🤖 AI Summary
This study addresses the need for high-fidelity modeling of infection transmission risk in Australian residential aged care facilities (RACFs). Method: We developed the first high-resolution agent-based model (ABM) integrating multi-tiered resident care needs, staff shift scheduling, and spatial behavioral patterns. Contact networks between staff and residents were derived at spatiotemporal granularity using 1.5/3-meter proximity thresholds, cumulative contact duration, Poisson regression, and temporal clustering; an airborne transmission dynamics module was incorporated to quantify infection risk.
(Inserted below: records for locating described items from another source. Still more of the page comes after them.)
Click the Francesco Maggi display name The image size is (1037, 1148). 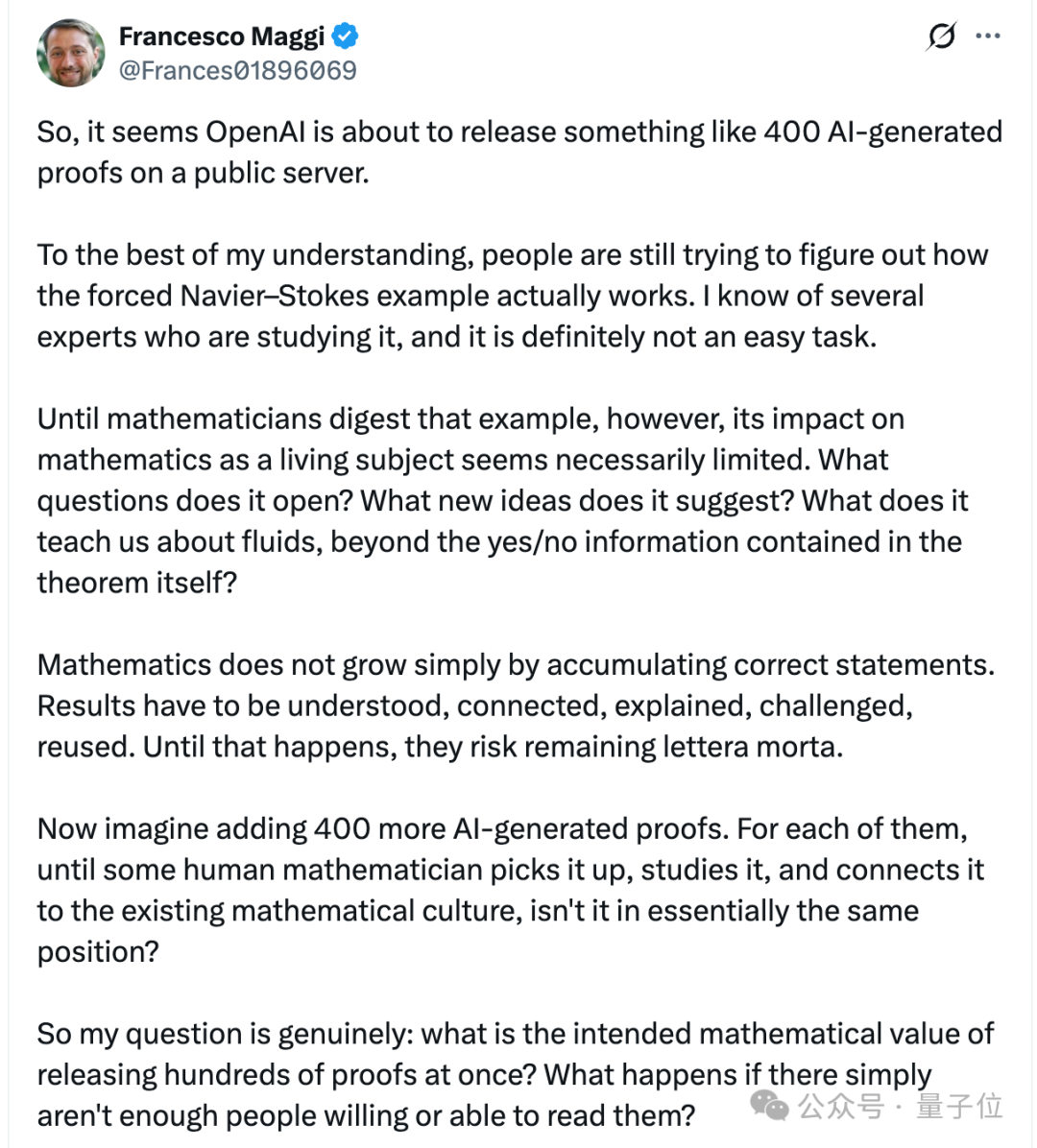click(221, 36)
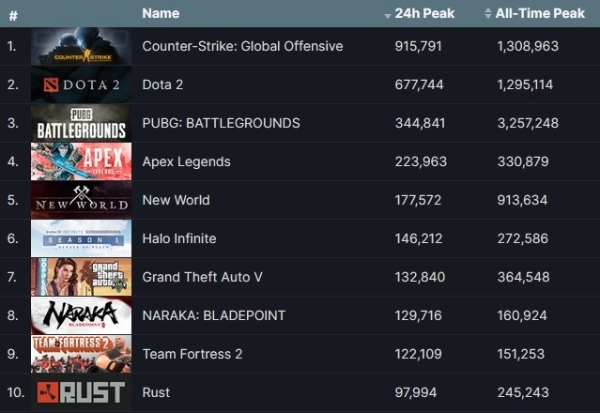Open the PUBG Battlegrounds banner image
The width and height of the screenshot is (600, 413).
81,123
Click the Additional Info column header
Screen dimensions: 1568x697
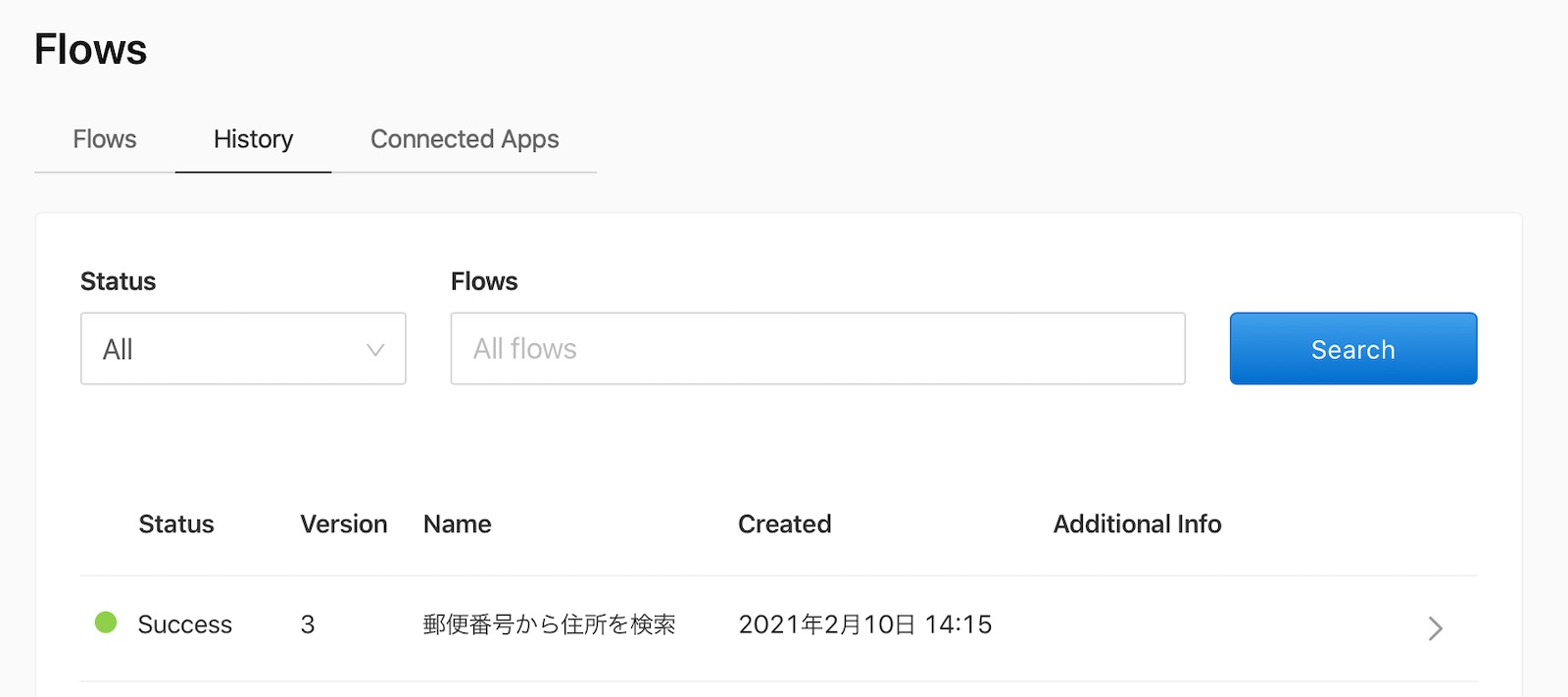click(1137, 523)
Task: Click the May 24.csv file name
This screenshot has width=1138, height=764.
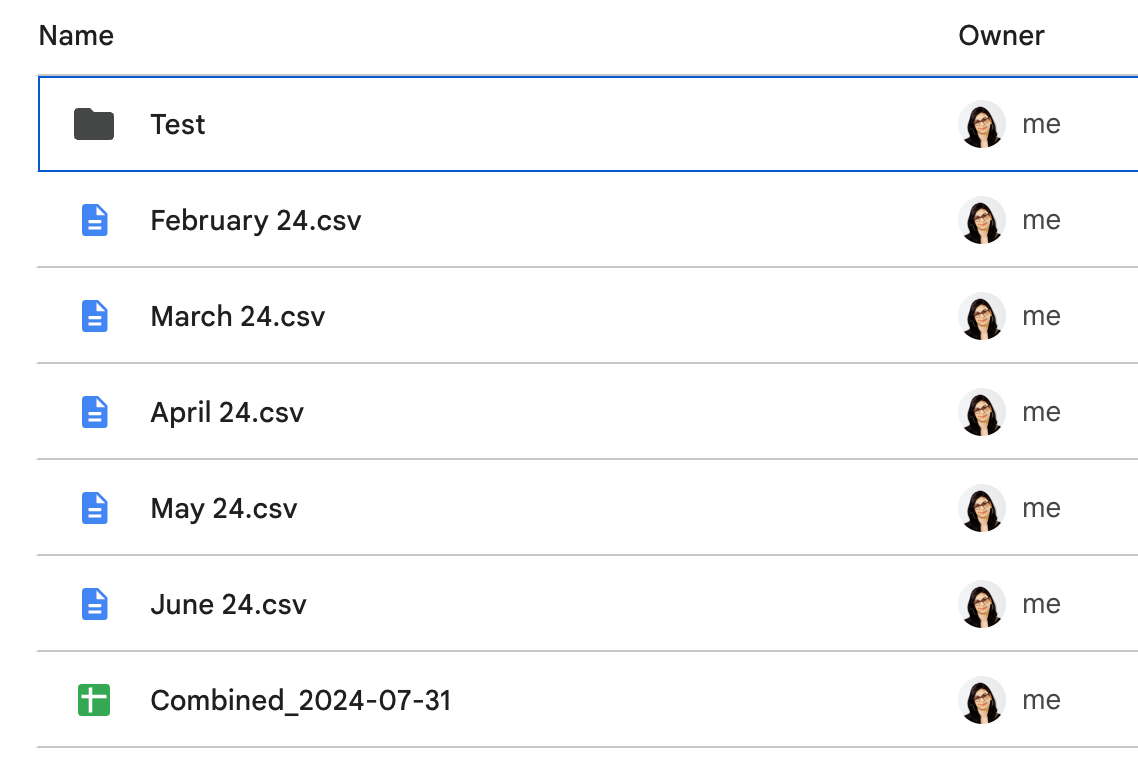Action: pos(224,508)
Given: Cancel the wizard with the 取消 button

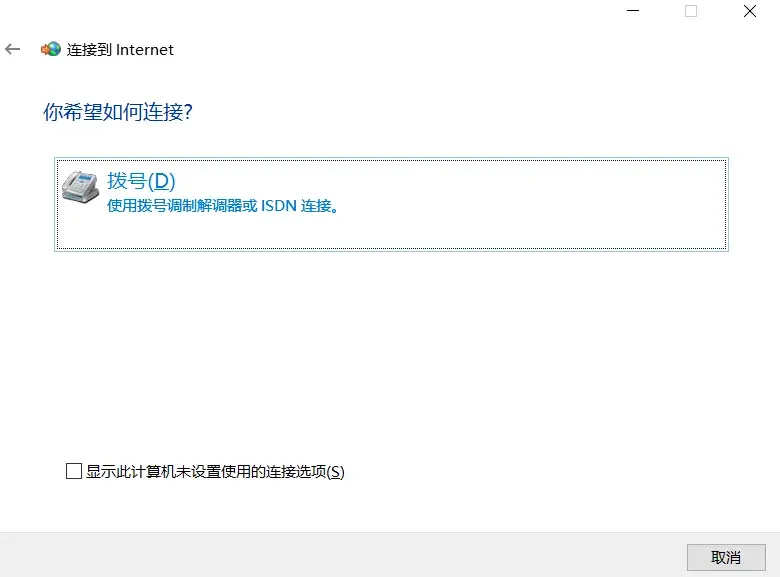Looking at the screenshot, I should click(x=726, y=557).
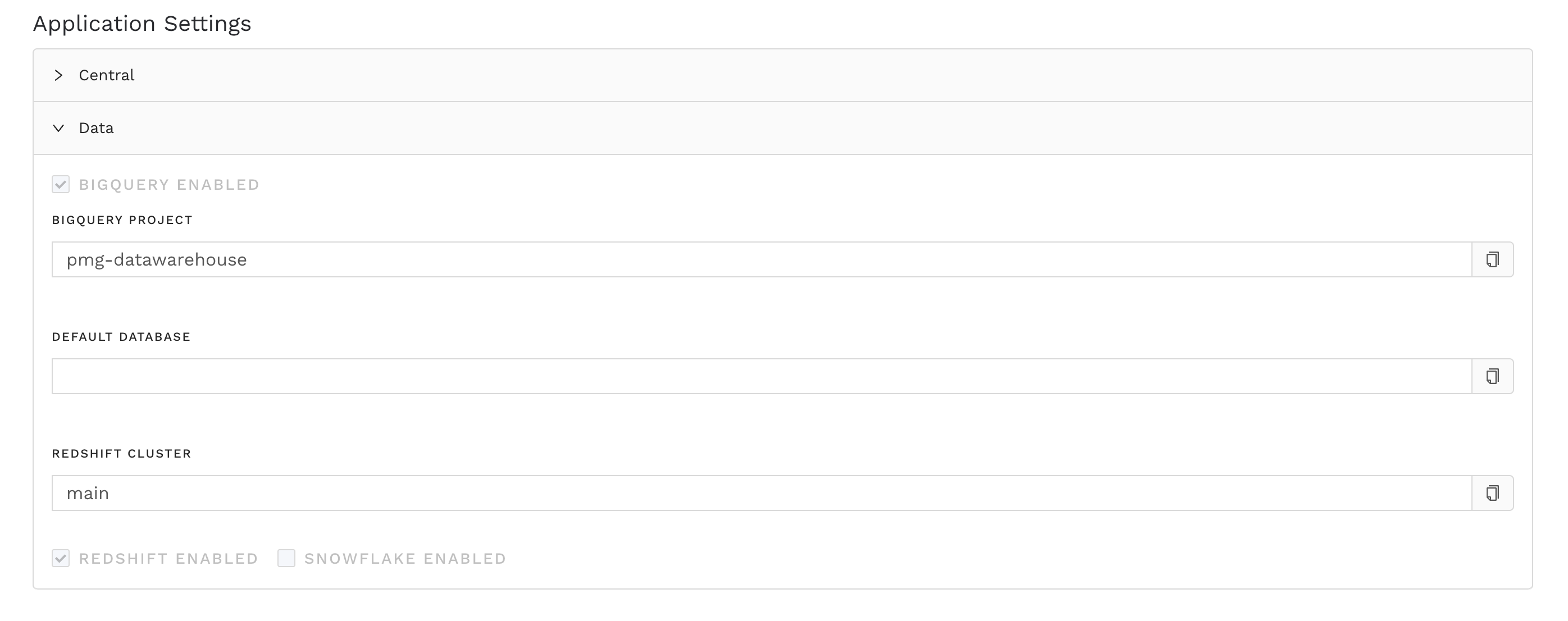Focus the empty Default Database field
The width and height of the screenshot is (1568, 621).
(761, 376)
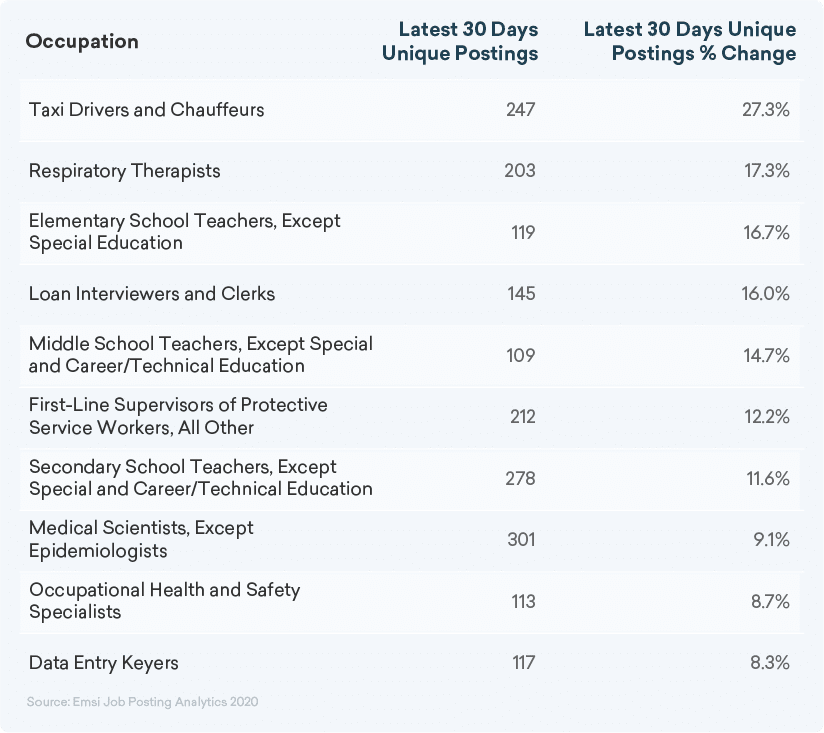Click First-Line Supervisors of Protective Service Workers
The image size is (824, 733).
178,417
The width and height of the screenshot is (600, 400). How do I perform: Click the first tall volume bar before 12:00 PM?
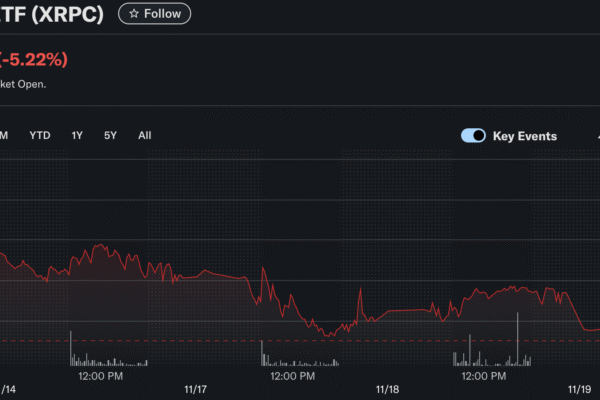pyautogui.click(x=71, y=348)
Contribution/Results: The model is the first to systematically characterize heterogeneity in contact patterns driven by interactions between care levels and shift schedules—revealing highest contact frequency between low-to-moderate-care residents and day-shift staff, and peak high-risk contacts during communal activities. Full staff vaccination reduced transmission risk by 68%. These findings inform targeted interventions focused on high-risk time windows and vulnerable resident cohorts.
📝 Abstract
This study presents an agent-based model (ABM) developed to simulate staff and resident interactions within a synthetic aged care facility, capturing movement, task execution, and proximity-based contact events across three staff shifts and varying levels of resident care. Contacts were defined by spatial thresholds (1.5 m and 3 m) and cumulative duration, enabling the generation of detailed contact matrices. Simulation results showed that low and medium care residents experienced the highest frequency of interactions, particularly with staff on morning and afternoon shifts, while high care residents and night staff had substantially fewer contacts. Contact rates varied significantly by care level and shift, confirmed through Poisson-based regression modelling. Temporal analyses revealed clustering of high-risk contacts during structured daily routines, especially communal and care activities. An integrated airborne transmission module, seeded with a single infectious staff member, demonstrated that infection risk was highest during high-contact shifts and among medium care residents. Vaccination scenarios reduced predicted transmission by up to 68%, with the greatest impact observed when both staff and residents were vaccinated. These findings highlight the importance of accounting for contact heterogeneity in aged care and demonstrate the utility of ABMs for evaluating targeted infection control strategies in high-risk, enclosed environments.